**TRY IT:**
Find the string "screenshot" in the records. Copy each line that has it.

**DATASET RECORDS:**
((

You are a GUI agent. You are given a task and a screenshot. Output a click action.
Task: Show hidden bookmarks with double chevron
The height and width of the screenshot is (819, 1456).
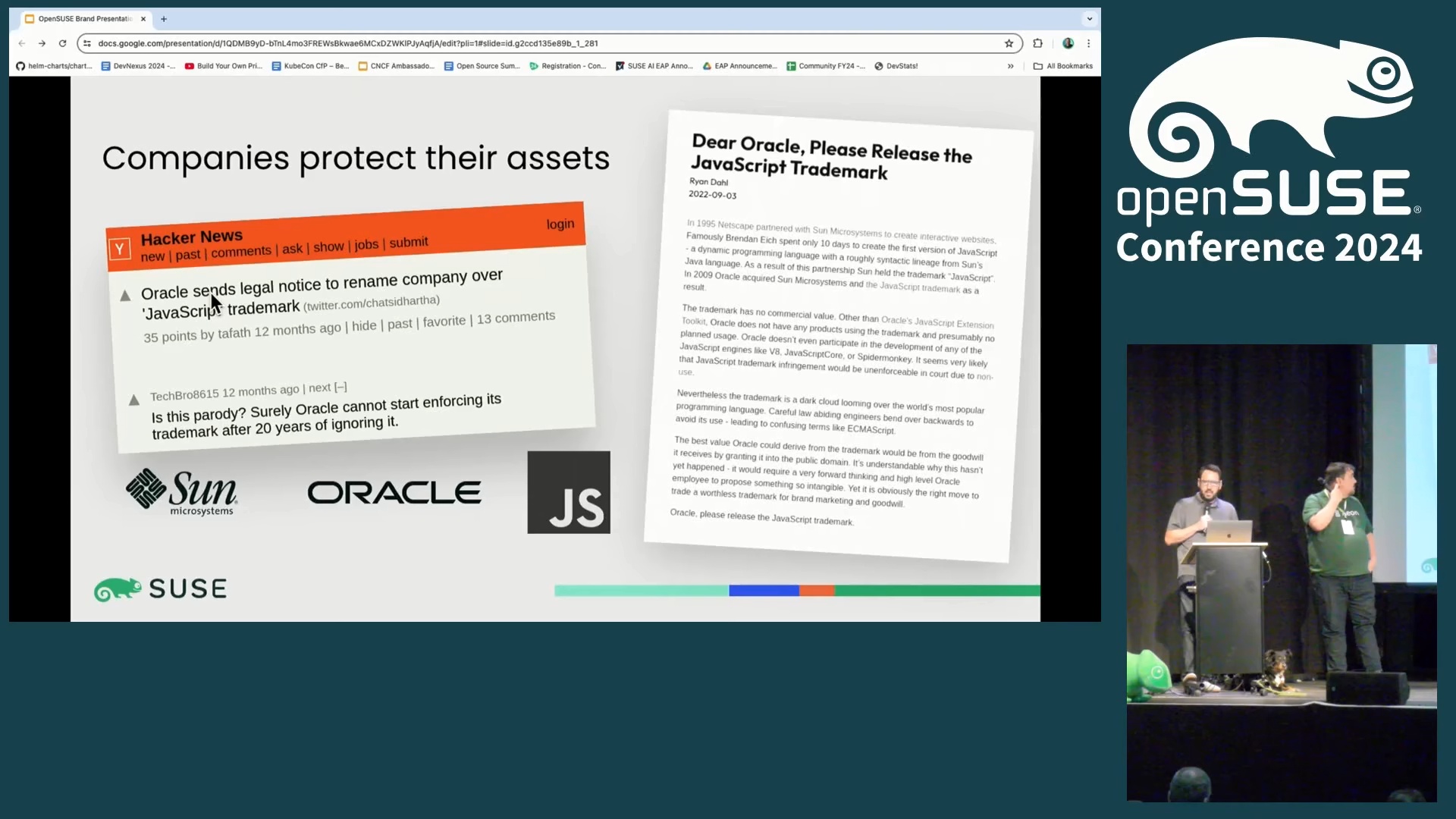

))
((

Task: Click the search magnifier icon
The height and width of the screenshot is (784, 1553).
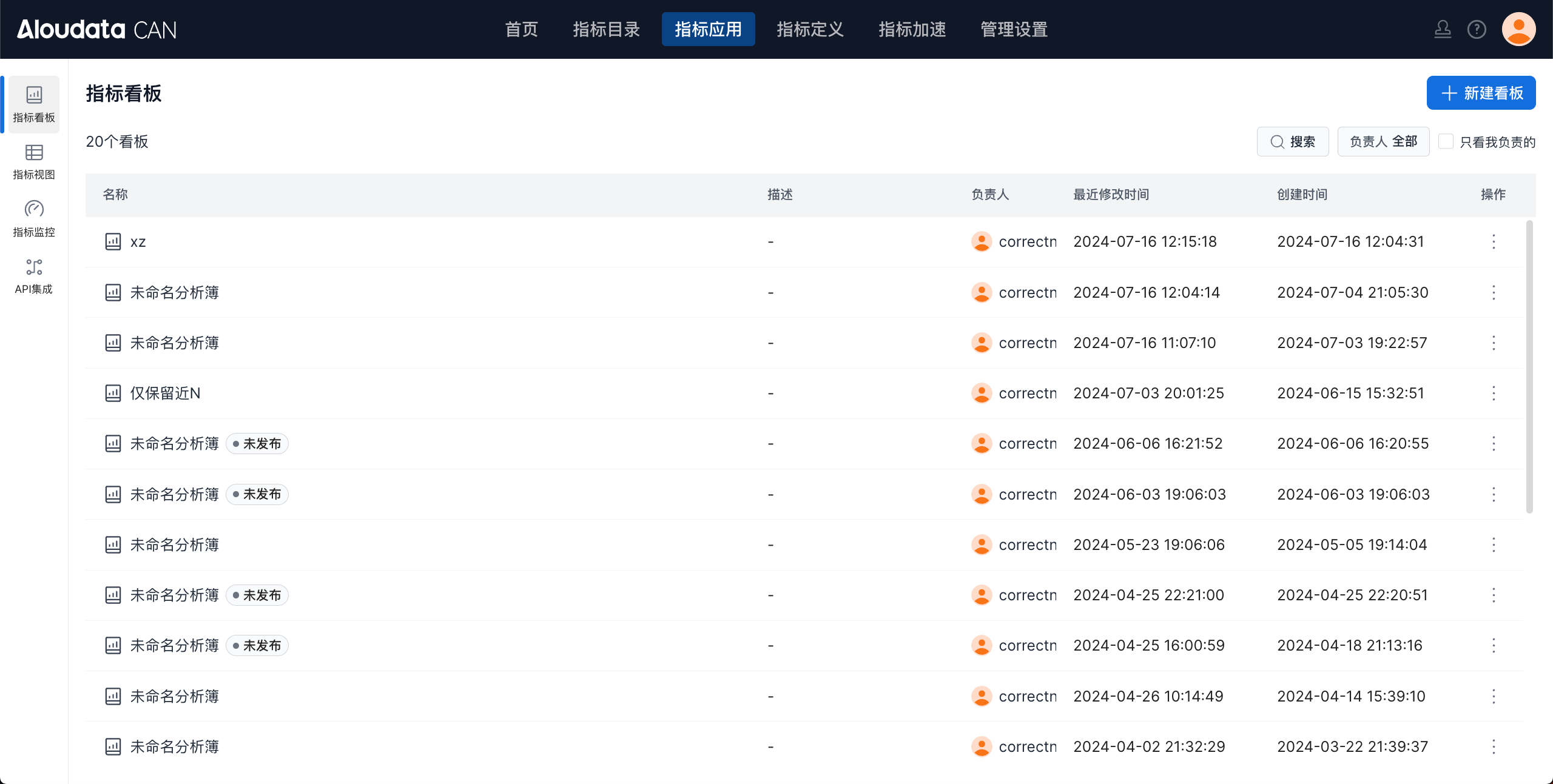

))
((

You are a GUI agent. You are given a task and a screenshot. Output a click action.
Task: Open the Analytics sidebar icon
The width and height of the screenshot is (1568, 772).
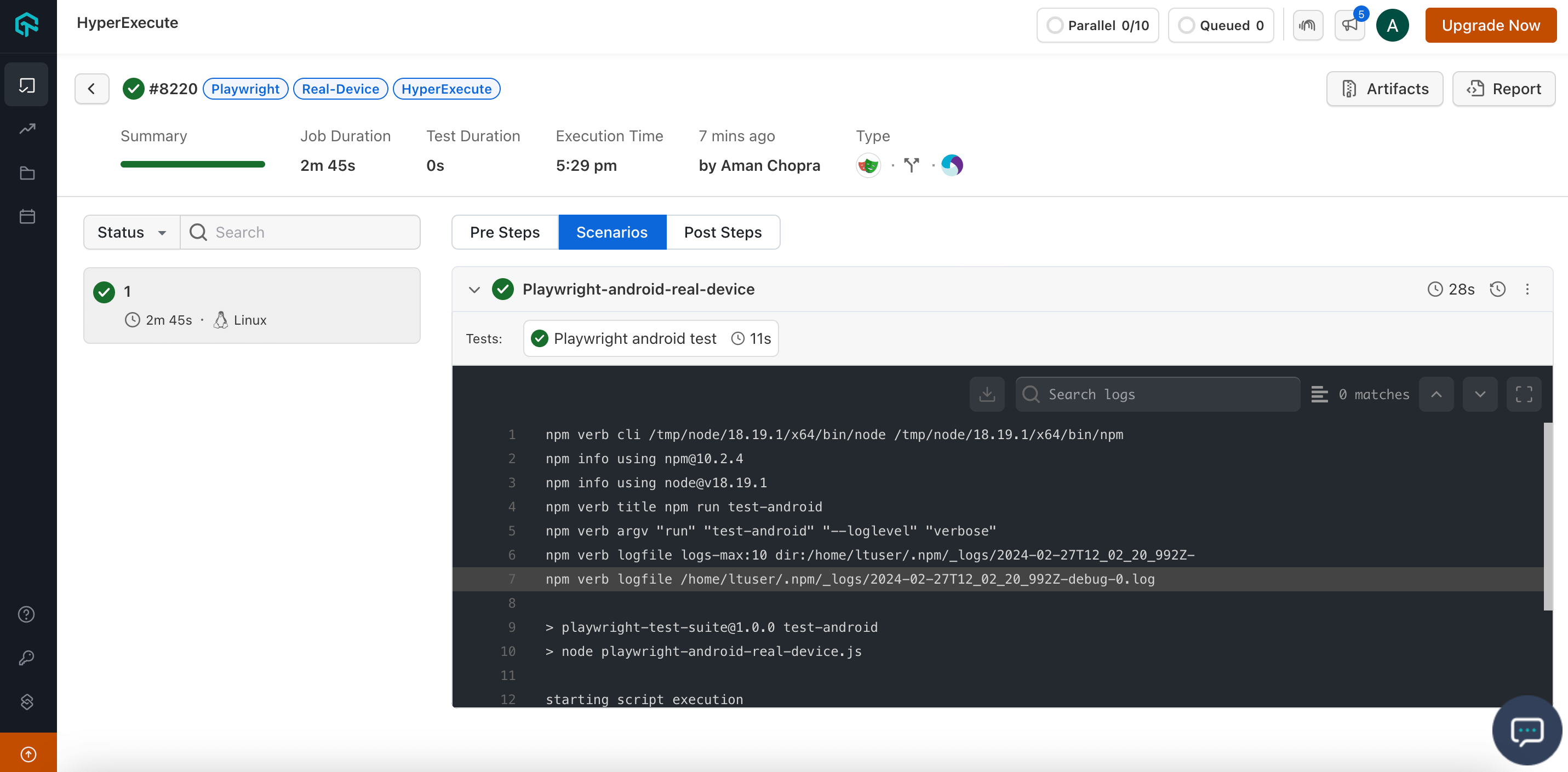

))

**RESPONSE BELOW:**
You are a GUI agent. You are given a task and a screenshot. Output a click action.
The height and width of the screenshot is (819, 1456).
The height and width of the screenshot is (784, 1553).
You are a GUI agent. You are given a task and a screenshot. Output a click action.
The width and height of the screenshot is (1568, 772).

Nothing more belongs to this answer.